Quatrièmement, sur votre mari. Vous écrivez qu’il vous a pardonnée, et qu’il vous reproche cependant ce qui s’est passé « dès que l’occasion se présente ». Ces deux énoncés sont contradictoires, et il faut le dire clairement. Un pardon véritable n’autorise pas le rappel régulier de la faute pardonnée. Ce qu’il fait, ce n’est pas du pardon. C’est une mise en réserve, où la faute reste disponible pour être rejouée à chaque tension. Cette position le maintient en supériorité morale dans le couple, et elle vous interdit toute reconstruction réelle de votre désir, parce que le désir suppose une sécurité minimale, et qu’il n’y a pas de sécurité quand chaque dispute peut ramener la blessure. Tant que cette configuration perdure, votre absence de désir n’est pas un symptôme à corriger en vous. C’est une réponse adaptée à l’environnement conjugal actuel.
Sur son refus de la thérapie de couple, j’ajoute ceci. Une thérapie de couple ne demande pas à un partenaire de tout reprendre depuis zéro. Elle propose un espace où ce qui s’est passé peut être traité ensemble, pour que cela cesse de coloniser le quotidien. Refuser cet espace signifie, en pratique, choisir de garder la plaie ouverte, et choisir que vous continuiez à porter seule la responsabilité de sa cicatrisation. Ce choix lui appartient, et vous ne pouvez pas l’y forcer. Mais il vous renseigne sur ce qui est aujourd’hui possible et sur ce qui ne l’est pas.

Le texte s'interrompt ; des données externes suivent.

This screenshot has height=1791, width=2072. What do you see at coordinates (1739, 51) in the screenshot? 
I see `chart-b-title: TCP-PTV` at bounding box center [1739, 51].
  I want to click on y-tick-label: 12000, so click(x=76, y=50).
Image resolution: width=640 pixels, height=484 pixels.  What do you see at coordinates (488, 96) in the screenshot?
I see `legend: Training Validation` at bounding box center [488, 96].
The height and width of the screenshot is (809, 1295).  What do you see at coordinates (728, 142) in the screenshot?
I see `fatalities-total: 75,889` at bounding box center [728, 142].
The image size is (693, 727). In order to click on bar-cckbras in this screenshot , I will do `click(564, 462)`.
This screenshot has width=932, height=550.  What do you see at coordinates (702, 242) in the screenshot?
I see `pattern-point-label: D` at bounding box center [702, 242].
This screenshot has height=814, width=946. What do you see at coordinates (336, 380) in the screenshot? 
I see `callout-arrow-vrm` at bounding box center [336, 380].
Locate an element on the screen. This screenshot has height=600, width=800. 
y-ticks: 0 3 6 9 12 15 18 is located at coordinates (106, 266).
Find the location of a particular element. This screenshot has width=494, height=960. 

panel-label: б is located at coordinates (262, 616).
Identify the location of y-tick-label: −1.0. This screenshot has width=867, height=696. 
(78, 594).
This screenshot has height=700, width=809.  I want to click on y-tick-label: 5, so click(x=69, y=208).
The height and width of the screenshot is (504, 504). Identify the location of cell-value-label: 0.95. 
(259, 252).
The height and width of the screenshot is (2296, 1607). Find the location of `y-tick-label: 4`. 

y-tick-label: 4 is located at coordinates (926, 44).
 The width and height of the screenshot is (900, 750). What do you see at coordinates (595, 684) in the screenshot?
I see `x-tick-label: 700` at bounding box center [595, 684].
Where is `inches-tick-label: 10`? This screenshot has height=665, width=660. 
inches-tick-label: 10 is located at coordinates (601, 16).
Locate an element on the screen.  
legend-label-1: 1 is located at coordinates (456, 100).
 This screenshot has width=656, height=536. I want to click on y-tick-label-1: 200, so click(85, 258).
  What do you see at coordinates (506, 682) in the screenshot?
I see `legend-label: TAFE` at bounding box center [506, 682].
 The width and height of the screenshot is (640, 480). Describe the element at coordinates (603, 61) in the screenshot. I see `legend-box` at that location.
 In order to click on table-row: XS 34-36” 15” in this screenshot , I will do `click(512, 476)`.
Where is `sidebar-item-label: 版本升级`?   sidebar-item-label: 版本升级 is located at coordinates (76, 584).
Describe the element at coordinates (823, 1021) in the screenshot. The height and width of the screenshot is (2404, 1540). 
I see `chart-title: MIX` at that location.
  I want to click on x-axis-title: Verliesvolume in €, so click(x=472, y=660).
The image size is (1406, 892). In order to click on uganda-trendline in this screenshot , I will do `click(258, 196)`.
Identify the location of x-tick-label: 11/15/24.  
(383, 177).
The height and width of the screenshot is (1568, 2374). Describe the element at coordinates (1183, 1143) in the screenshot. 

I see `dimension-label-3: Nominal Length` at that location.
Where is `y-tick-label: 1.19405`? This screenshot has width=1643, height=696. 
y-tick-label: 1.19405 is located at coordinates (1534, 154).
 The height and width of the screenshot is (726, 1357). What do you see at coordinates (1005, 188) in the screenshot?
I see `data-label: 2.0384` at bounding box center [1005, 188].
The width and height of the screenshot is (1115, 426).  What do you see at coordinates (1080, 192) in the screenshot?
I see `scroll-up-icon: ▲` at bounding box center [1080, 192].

Cinquièmement, sur votre question implicite : le problème venait-il d’avant ? Vous écrivez ne plus savoir, mais penser que non. Cette interrogation est légitime. Une infidélité ne se produit jamais dans le vide. Elle saisit, presque toujours, une vulnérabilité préexistante du couple ou du sujet, sans pour autant en être la conséquence mécanique. Travailler cette question dans votre suivi individuel est utile, à condition de ne pas la transformer en justification rétroactive. Comprendre pourquoi vous avez été particulièrement vulnérable à cette séduction à ce moment-là vous appartient. Cela ne décharge ni votre mari ni l’autre personne, et cela ne vous rend pas responsable de ce qu’elle vous a fait subir après.
Ce que je vous recommande, en synthèse.
Continuez votre suivi individuel, en vérifiant que la personne qui vous reçoit travaille spécifiquement le post-traumatique relationnel et la dynamique de l’emprise séductrice. Toutes les approches ne couvrent pas finement ce matériau. Vous pouvez le formuler clairement à votre psychologue, et observer comment elle ou il y répond.
N’attendez pas que votre désir revienne pour considérer que vous allez mieux. Le désir reviendra lorsque l’environnement le permettra. Travaillez d’abord la sécurité intérieure et la fin des rappels conjugaux.
Acceptez que la pensée intermittente vers cette personne ne fasse pas de vous une mauvaise épouse. C’est un symptôme, pas un sentiment. Il se déloge par le travail clinique, pas par la culpabilité.
Posez à votre mari, calmement, ce constat : tant que la faute peut ressurgir à chaque dispute, le couple ne se reconstruit pas, il se rejoue. Voyez comment il y répond. Sa réponse vous renseignera.
Une dernière chose. Vous écrivez essayer de trouver une nouvelle façon de vivre en harmonie. Cette formulation est juste, et elle est plus mûre que le retour à l’avant. L’avant n’existe plus. Ce qui se construit ensuite peut être plus solide, à condition de ne pas se construire sur le silence d’une part qui ne s’éteindra pas.